Erano state parole dure quello che avevano preso forma nella mente del bambino, ma non c’era scampo. Prendere coscienza di ciò che aveva fatto era stato il primo passo per provare a liberarsi di quel peso che lo schiacciava, ma saperlo non aveva fatto altro che farlo sentire peggio.
 
Alla fine, il bambino aveva scavato una buca a mani nude: aveva camminato tanto prima di scegliere il posto più adatto, un posto che conosceva solo lui e che sarebbe stato facile da riconoscere e raggiungere. Il luogo prescelto era stato uno spiazzo accanto fiume dove crescevano i narcisi gialli. Con estrema attenzione, evitando con cura insetti velenosi e pericoli vari ed eventuali, aveva scavato con le mani, rompendosi le fragili unghie e ferendosi con i piccoli sassolini nascosti nel terreno. Il lavoro era durato parecchi minuti, ma non era stato faticoso. Al contrario, aveva fatto fatica nel lasciar andare quell’oggetto maledetto, nel restituirlo alla terra, in un certo senso.
 
“Non avrai un altare dove essere sfoggiato, ma finalmente avrai un posto dove marcire. Mai nessuno dovrà trovarti, mai nessuno dovrà fare danni usandoti. Nessuno saprà che sei mai esistito”.
 
Aveva ricoperto la buca con attenzione, cercando di ricomporre persino i fiori che vi stavano sopra. Il suo compito era stato portato a termine. Ora, solo lui sapeva dove fosse sepolto quell’affare.
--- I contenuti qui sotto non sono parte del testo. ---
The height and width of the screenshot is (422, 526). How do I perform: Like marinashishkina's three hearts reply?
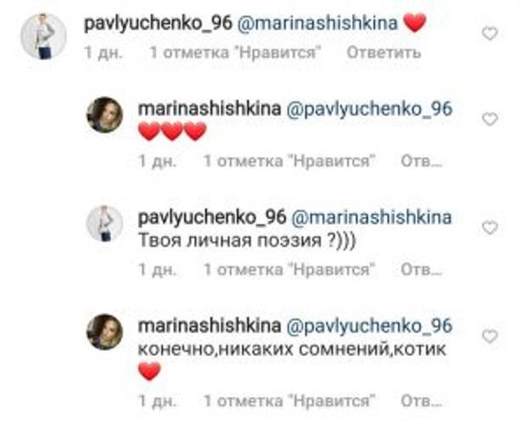[x=490, y=119]
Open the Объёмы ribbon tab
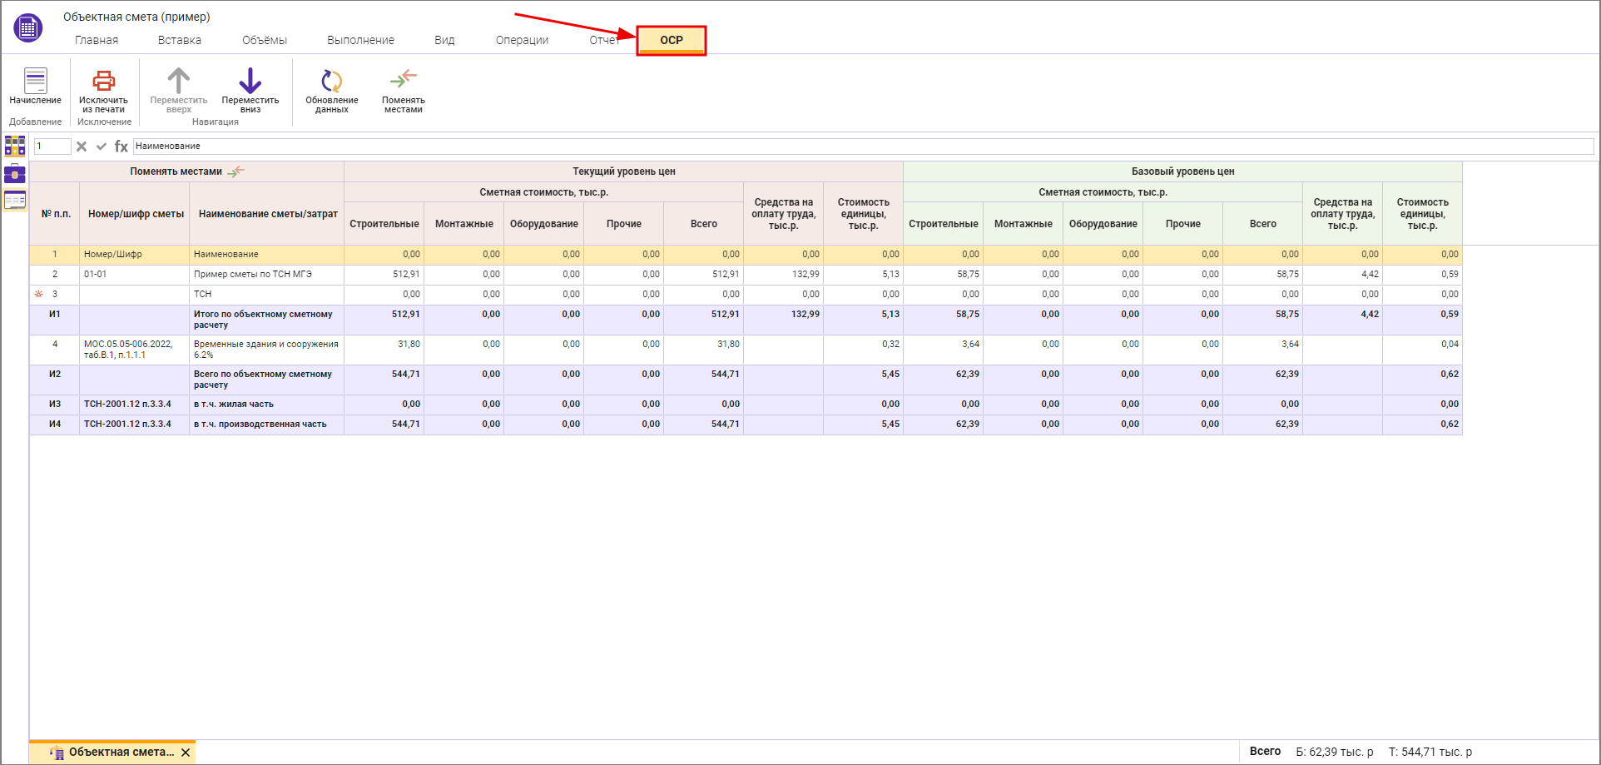 [265, 40]
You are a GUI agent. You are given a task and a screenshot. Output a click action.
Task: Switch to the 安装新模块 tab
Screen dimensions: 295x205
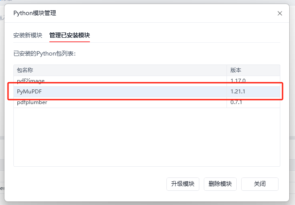coord(28,35)
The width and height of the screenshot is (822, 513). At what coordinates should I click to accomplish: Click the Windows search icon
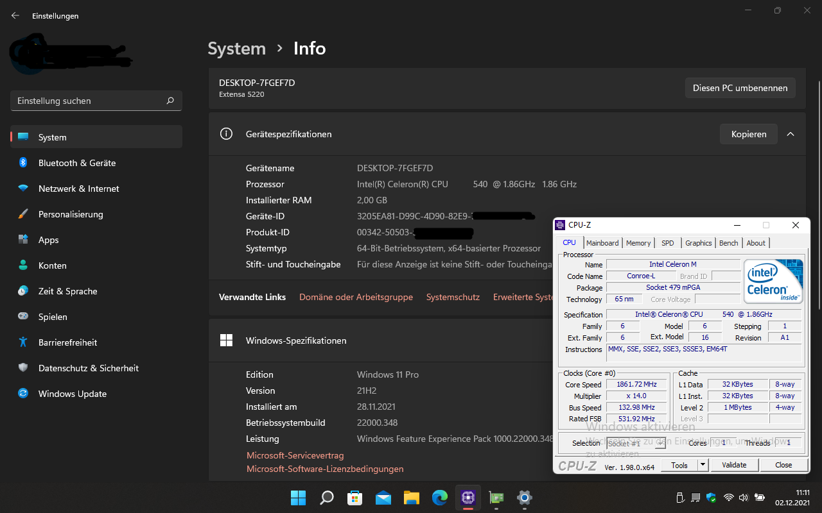pyautogui.click(x=326, y=498)
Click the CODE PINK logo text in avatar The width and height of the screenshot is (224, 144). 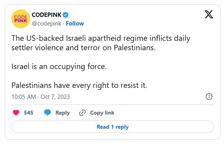coord(21,19)
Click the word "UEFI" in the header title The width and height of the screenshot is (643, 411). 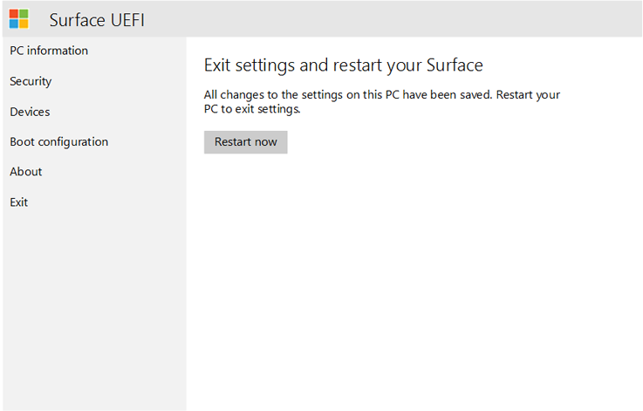click(x=127, y=20)
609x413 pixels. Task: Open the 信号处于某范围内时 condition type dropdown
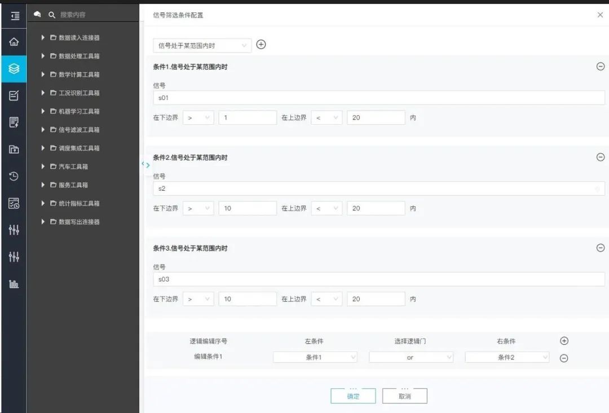coord(202,45)
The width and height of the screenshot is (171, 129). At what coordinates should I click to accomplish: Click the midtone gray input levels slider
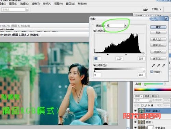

Quel segreto sarebbe finito nella tomba con lui. O almeno, questo era quello che sperava Trunks. Ma non sapeva che, persino quella mossa, facesse parte del disegno di quel mostro.
 
*
 
Era stanco di fare la spola tra casa, scuola e la prigione. Gli avevano insegnato a perseverare, che credendo fermamente in quello che faceva, prima o poi avrebbe raggiunto i risultati tanto auspicati. Eppure, nonostante la tenacia, nonostante la voglia di portare a termine ciò che si era prefissato, Goten non era riuscito a vedere i frutti del suo impegno. Non c’era modo di vedere Vegeta, né di sapere dove fosse, né di avere notizie in merito al suo stato di salute.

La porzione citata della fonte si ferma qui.